Œuvres narratives, teintes d’émotion, son travail de la matière évolue en un espace ajusté aux couleurs lumineuses et vibrantes.

Espace – temps liant, de la réalité et de l’imaginaire, comme du figuratif et du contemporain.

Julien Claustre est né le 25 décembre 1977 à Roanne au sein d’une famille d’artistes. Son parrain est peintre et son père photographe. C’est aux côtés de ses parents qu’il va très vite découvrir de nombreux pays.
Au Népal, il aura ses premières impressions artistiques, éveillant en lui la spiritualité et la contemplation de la nature. Initié par le peintre régional Jacques Burnot, il commence à peindre ses premiers tableaux à l’âge de 1O ans. A 16 ans, il intègre l’École Internationale Émile Cohl à Lyon. Durant cinq années de formation, il va se perfectionner
dans les techniques du dessin et de l’illustration; il est alors sélectionné par le Salon du Livre de Bologne et de Montreuil. Comme les peintres classiques, il considère que la maîtrise du dessin constitue une étape indispensable pour parvenir à une liberté dans l’expression picturale. Puis, c’est à Hossegor, ville où il choisit d’habiter pour sa palette de nature sauvage et de luminosité, qu’il va approfondir la peinture à l’huile. 
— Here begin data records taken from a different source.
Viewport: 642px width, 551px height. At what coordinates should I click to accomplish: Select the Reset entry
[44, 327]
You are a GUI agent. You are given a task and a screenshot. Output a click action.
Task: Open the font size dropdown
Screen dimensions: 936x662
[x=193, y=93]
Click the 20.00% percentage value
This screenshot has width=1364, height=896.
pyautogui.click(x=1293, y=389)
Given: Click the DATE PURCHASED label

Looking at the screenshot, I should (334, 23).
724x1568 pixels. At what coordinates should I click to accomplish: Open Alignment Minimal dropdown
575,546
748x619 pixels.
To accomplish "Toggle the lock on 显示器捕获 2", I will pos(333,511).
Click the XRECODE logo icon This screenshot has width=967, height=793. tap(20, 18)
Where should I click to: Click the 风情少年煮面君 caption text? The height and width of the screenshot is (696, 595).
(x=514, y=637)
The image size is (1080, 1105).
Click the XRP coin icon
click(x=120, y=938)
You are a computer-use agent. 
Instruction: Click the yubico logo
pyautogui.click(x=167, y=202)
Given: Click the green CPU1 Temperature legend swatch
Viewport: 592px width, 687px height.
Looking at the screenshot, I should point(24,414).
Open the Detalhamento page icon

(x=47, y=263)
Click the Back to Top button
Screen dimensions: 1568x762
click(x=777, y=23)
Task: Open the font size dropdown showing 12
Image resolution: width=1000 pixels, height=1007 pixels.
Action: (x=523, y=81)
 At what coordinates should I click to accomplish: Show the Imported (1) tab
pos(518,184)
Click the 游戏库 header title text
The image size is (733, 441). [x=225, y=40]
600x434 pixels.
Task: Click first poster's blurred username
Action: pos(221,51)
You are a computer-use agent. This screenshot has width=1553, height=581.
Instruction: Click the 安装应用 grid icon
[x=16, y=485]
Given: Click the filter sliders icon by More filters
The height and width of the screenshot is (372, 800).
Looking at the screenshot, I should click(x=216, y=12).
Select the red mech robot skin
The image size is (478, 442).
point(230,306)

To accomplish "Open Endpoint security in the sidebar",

Arrivé à Paris en 2OO9, il va sans cesse questionner les peintres modernes, en particulier Cézanne, Matisse, Basquiat et les artistes asiatiques, pour tracer son propre chemin et celui de l’art contemporain. Il partage l’idée que la création n’existe pas sans connaissance de la tradition. 
Traversé par les expériences des peintres, Julien Claustre cherche à traduire la beauté sensible qui se loge en tout lieu. Il nous permet de garder contact avec la nature, en faisant de sa toile un capteur aussi sensible qu’une plaque photographique ».